What is an open standard?
The European Commission (EC) has defined the term “open standards” as part of the
final version 1.0 of the European Interoperability Framework.
- The standard is adopted and will be maintained by a not-for-profit
organisation, and its ongoing development occurs on the basis of an open
decision-making procedure available to all interested parties (consensus
or majority decision etc.).
- The standard has been published and the standard specification document
is available either freely or at a nominal charge. It must be permissible to
all to copy, distribute and use it for no fee or at a nominal fee.
- The intellectual property - i.e. patents possibly present - of
(parts of) the standard is made irrevocably available on a royalty-free
basis.
- There are no constraints on the re-use of the standard.

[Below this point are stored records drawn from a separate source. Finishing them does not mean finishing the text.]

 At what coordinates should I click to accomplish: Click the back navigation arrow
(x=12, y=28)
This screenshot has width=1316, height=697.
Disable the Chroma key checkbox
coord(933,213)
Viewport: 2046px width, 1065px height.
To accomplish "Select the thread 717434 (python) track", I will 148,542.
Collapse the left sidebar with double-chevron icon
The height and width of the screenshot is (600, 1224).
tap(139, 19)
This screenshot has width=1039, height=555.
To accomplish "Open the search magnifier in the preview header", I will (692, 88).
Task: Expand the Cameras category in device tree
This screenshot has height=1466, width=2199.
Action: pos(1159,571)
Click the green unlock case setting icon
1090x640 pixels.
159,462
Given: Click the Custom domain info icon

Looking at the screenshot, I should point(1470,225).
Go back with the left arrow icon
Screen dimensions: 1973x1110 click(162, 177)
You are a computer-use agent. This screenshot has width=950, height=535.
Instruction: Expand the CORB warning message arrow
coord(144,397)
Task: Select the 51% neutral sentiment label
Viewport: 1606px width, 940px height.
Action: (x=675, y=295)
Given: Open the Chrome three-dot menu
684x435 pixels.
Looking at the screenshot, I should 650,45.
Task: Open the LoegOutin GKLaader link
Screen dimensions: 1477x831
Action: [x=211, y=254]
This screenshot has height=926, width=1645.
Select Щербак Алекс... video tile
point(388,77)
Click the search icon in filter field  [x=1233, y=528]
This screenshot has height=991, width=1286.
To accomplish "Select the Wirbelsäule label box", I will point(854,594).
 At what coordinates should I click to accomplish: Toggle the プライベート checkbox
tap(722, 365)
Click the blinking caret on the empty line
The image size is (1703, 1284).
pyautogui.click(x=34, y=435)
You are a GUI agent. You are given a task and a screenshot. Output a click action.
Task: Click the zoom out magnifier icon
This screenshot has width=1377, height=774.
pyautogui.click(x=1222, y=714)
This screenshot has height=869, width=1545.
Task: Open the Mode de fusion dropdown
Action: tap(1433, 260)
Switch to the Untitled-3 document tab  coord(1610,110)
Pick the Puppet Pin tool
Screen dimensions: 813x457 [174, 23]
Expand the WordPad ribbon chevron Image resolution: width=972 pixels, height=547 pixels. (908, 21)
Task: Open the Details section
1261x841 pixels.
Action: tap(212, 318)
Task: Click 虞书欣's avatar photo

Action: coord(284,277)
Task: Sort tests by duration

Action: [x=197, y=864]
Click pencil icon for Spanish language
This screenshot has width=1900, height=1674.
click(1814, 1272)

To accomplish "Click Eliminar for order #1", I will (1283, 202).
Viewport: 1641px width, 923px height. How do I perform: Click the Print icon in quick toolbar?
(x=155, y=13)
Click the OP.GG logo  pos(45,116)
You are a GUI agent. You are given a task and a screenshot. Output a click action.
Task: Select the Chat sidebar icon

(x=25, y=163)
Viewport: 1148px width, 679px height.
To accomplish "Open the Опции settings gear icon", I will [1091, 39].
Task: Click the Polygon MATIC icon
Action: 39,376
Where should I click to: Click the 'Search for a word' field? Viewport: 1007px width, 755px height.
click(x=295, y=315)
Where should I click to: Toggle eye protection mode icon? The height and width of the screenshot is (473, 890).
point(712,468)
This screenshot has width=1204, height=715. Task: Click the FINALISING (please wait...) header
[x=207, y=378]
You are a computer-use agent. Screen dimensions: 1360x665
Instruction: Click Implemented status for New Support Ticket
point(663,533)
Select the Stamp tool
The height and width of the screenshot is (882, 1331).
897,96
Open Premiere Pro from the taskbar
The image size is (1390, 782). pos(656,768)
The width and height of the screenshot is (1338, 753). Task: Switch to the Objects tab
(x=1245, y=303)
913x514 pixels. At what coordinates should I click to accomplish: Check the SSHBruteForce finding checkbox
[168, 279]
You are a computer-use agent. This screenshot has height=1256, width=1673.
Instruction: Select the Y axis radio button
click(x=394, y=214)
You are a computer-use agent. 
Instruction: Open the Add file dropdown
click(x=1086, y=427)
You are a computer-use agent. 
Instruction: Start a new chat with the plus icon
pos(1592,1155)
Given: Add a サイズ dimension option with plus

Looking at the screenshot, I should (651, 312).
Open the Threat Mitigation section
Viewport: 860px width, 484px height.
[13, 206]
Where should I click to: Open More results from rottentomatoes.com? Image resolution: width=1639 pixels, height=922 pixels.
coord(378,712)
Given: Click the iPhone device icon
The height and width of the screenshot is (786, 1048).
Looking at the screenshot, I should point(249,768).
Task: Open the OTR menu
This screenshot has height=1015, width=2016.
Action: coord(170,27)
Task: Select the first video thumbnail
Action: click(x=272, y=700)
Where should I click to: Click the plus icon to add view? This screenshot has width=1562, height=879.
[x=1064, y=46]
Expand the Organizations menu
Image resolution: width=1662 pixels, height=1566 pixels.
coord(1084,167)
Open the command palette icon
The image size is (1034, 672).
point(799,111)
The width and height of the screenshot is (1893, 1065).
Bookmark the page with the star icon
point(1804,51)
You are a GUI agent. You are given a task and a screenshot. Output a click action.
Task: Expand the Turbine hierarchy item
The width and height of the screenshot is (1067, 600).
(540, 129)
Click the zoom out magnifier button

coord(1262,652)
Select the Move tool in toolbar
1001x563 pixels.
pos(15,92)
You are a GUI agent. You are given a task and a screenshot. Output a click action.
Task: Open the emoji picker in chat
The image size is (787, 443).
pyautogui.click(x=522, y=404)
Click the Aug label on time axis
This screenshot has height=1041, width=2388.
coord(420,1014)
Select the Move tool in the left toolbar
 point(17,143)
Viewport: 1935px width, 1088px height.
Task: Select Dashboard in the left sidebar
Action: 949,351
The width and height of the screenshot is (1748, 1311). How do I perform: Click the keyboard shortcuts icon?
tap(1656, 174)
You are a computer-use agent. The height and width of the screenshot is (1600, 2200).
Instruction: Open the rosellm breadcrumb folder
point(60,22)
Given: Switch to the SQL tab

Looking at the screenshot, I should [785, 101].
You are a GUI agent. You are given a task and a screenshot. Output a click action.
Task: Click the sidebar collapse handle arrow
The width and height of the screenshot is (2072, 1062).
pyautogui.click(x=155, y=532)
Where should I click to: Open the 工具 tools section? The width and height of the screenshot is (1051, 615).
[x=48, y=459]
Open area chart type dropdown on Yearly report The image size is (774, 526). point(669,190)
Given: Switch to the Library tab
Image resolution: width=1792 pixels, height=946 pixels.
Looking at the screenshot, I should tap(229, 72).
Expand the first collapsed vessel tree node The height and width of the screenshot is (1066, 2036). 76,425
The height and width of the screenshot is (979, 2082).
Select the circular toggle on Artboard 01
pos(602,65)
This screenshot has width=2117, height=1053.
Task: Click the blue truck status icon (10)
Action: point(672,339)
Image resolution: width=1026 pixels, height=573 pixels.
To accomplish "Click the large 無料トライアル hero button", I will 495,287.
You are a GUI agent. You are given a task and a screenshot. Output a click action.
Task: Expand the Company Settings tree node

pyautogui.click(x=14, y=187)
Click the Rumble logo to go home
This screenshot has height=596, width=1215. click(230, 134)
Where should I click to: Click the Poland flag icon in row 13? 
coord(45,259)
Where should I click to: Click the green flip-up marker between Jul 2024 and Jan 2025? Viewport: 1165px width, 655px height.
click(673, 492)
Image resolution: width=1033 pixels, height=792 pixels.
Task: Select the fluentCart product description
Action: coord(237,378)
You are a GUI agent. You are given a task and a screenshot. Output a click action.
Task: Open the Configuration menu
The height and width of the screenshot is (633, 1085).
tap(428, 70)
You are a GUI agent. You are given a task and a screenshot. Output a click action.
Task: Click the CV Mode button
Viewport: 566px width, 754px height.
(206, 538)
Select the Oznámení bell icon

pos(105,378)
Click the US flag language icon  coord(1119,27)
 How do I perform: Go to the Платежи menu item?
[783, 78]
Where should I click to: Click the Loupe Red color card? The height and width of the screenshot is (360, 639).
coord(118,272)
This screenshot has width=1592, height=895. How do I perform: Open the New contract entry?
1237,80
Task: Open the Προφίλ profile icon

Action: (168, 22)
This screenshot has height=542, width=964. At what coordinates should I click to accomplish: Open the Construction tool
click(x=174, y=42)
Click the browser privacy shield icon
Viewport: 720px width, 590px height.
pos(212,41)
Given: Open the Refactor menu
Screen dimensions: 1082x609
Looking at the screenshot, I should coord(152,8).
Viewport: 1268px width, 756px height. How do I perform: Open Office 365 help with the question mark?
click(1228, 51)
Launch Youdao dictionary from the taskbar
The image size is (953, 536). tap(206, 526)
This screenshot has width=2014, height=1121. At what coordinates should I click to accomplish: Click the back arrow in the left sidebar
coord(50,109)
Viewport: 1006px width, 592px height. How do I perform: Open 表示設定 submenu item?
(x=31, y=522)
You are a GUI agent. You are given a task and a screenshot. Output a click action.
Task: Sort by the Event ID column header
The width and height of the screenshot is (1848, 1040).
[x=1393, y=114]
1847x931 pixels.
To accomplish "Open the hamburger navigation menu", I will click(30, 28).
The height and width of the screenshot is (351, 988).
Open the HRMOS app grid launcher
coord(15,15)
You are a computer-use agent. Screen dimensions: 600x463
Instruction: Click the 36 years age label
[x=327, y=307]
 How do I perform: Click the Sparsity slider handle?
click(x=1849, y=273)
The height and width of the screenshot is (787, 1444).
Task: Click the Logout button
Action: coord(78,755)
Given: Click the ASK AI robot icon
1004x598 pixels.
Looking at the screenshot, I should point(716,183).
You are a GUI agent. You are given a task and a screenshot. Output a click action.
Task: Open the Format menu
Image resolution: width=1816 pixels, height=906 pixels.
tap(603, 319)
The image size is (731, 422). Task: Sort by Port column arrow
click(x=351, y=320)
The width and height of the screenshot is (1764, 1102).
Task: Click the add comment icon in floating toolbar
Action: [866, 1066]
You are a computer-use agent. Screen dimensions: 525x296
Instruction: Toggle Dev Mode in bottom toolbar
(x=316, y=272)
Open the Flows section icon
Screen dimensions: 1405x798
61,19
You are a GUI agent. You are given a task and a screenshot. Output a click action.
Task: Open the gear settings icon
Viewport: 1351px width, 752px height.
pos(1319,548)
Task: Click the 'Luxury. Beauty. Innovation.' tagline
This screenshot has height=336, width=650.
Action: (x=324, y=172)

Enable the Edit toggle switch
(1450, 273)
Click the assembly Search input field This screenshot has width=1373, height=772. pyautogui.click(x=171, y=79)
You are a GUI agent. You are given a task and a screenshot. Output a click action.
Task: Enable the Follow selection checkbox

Examples of open standards
- (i) System:
-
- GSM (a mobile communications system specified by 3GPP)
- (ii) Hardware:
- ISA (a specification by IBM for plug-in boards to IBM-architecture PCs,
later standardized by the IEEE);
- PCI (a specification by Intel Corporation for plug-in boards to IBM-architecture PCs);
- AGP (a specification by Intel Corporation for plug-in boards to IBM-architecture PCs).
- (iii) Software:
- HTML/XHTML (specifications of the W3C for structured hyperlinked document formatting);
- SQL (a specification approved by ANSI and ISO, with multiple generations of design and additional less official variants);
- IP (a specification of the IETF for transmitting packets of data on a network - specifically, IETF RFC 791);
- TCP (a specification of the IETF for implementing streams of data on top of IP - specifically, IETF RFC 793);
- PDF/X (a specification by Adobe Systems Incorporated for formatted documents, later approved by ISO as ISO 15930-1:2001);
- OpenDocument (a specification by OASIS for office documents, approved by ISO as ISO/IEC 26300).